Uma eventual greve dos caminhoneiros, marcada para começar na próxima semana, seria uma ameaça ao escoamento da safra de soja e milho do Brasil. Além disso, pode soar como um “tiro no pé” para os motoristas, por serem grandes as chances de não conseguirem o apoio da sociedade com uma paralisação em meio à pandemia da Covid-19, disseram representantes do setor agrícola.
Desde a última greve de caminhoneiros autônomos, em 2018, diversas companhias adquiriram frotas particulares para o transporte de produtos agropecuários, o que reduz os prejuízos de uma nova paralisação, mas ainda assim o efeito seria negativo.
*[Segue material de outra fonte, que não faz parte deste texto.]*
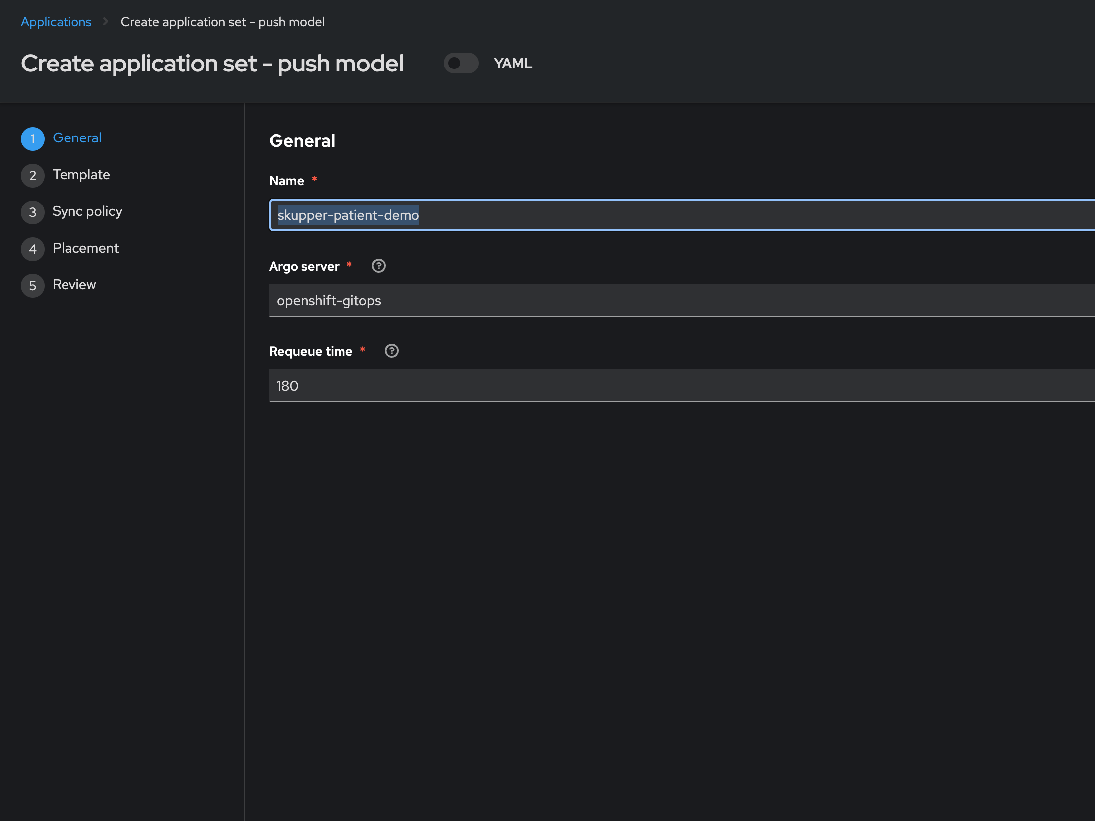Viewport: 1095px width, 821px height.
Task: Click step 1 number circle
Action: tap(33, 139)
“Uma paralisação no momento em que está se iniciando a colheita da safra de soja é um momento delicado para o agronegócio. Prejudica o escoamento”, disse o diretor executivo da Associação Brasileira do Agronegócio (Abag), Eduardo Daher.
Com o atraso no plantio da safra 2020/21 causado pela seca, poucas áreas de soja e milho começaram a ser colhidas em janeiro, fazendo com que o pico da colheita e do transporte para os portos, para o cumprimento de contratos de exportação, ocorra no mês que vem –período que coincide com a possível greve.
Daher afirmou que a entidade ainda não foi chamada para debates no âmbito do governo, mas conta com o apoio dos ministérios da Agricultura e Infraestrutura para que a greve não tenha grandes proporções. “Estou longe de acreditar que no meio de uma pandemia vão tentar obstruir o transporte”, disse.
A possibilidade de uma greve vinha sendo aventada neste mês devido a reivindicações relacionadas à chamada “tabela do frete” e aos preços dos combustíveis.
Na terça-feira (26/01), uma das principais associações do setor, a Confederação Nacional dos Trabalhadores em Transporte e Logística (CNTTL), anunciou apoio ao protesto, no mesmo dia em que a Petrobras divulgou a primeira alta no diesel do ano.
Nesta quarta-feira (27/01), o presidente Jair Bolsonaro apelou aos caminhoneiros para que não levem adiante a greve do setor e afirmou que o governo estuda alternativas para reduzir o Pis/Cofins para reduzir o preço do diesel, mas que a solução não é fácil.
“Nesse momento de pandemia, se atrever a criar uma obstrução da logística, seja no transporte rodoviário ou da população, é tomar um risco absurdo de bloquear transporte de vacinas, trânsito de ambulâncias e hospitais, e a pergunta é se vão se responsabilizar pelo agravamento da pandemia”, questionou o diretor da Abag.
Para o diretor-executivo do Movimento Pró-Logística, ligado à associação de produtores de soja e milho de Mato Grosso (Aprosoja-MT), Edeon Vaz Ferreira, a greve seria um “tiro no pé que o caminhoneiro faria”, pois o movimento não terá o apoio nem do produtor nem na sociedade, diferentemente de 2018.
“Nós somos contra greve, por questão da avaliação da situação que temos no país. Acabei de receber uma comunicação de grande associação de Mato Grosso de empresas transportadores dizendo que não vão paralisar”, afirmou.
Ele lembrou que, em 2018, o produtor rural deu apoio à paralisação visando também redução do preço do óleo diesel, importante insumo do setor. No entanto, o segmento chegou à conclusão que não houve um impacto efetivo.
“Houve redução temporariamente, (mas) a própria Petrobras (tem) o critério deles de se fazer o ajuste de preços pelo mercado internacional do petróleo, não tem outro jeito”, afirmou, ao destacar que as cotações fazem parte do andamento do mercado.
“Não tem como resolver o problema de um setor, o problema é geral na economia, o produtor está passando apertado, com o aumento de custo. A economia só vai mudar no momento em que tiver 100% da população vacinada, tiver afastado o problema do coronavírus, a economia reaquece e muda tudo”, acrescentou.
Ferreira também concordou que um protesto seria ruim do ponto de vista do escoamento da safra, mas disse acreditar que as autoridades, como a Polícia Rodoviária Federal, não deverão permitir bloqueios de estradas, como ocorreram em 2018.
Ele disse ainda que seria um equívoco para os caminhoneiros que transportam produtos agrícolas realizar uma greve no início da colheita, momento em que os preços do frete estão mais interessantes para a categoria.
O diretor da Abag ainda lembrou que também há um problema jurídico, pois o Supremo Tribunal Federal (STF) “tem em suas mãos” desde o final do governo do ex-presidente Michel Temer uma abordagem que contesta a constitucionalidade da tabela de fretes criada em 2018, “um julgamento que não anda”.